**Work to be completed**
In the listing below, start your output at the line with "953x639 pixels." and end it after the line with "Toggle the side panel layout icon", copying every line exactly.

**The data**
───

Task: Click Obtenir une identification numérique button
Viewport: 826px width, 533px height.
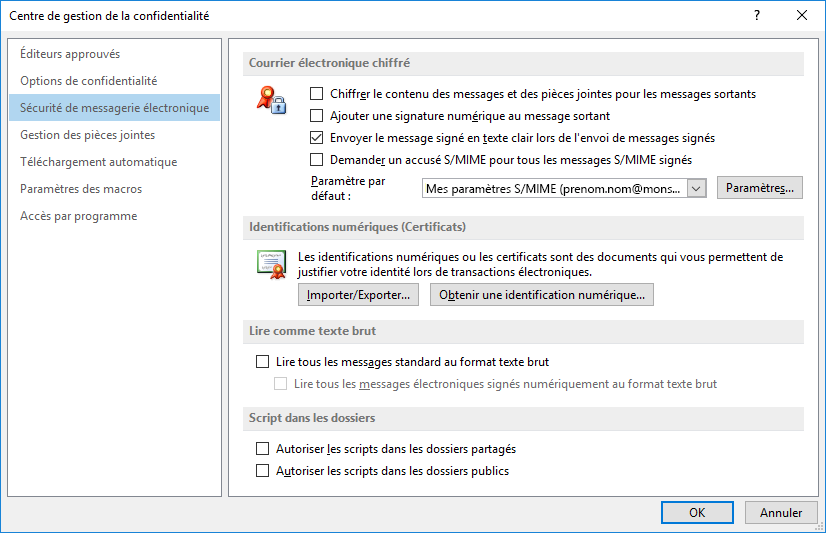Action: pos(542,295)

───

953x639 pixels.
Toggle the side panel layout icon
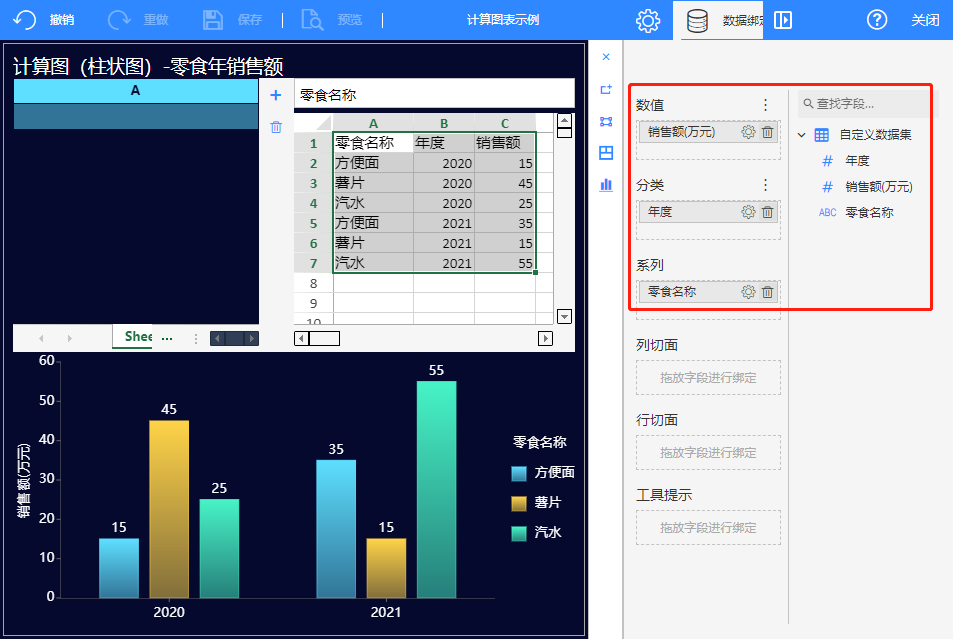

───

**Answer to this exercise**
953x639 pixels.
Toggle the side panel layout icon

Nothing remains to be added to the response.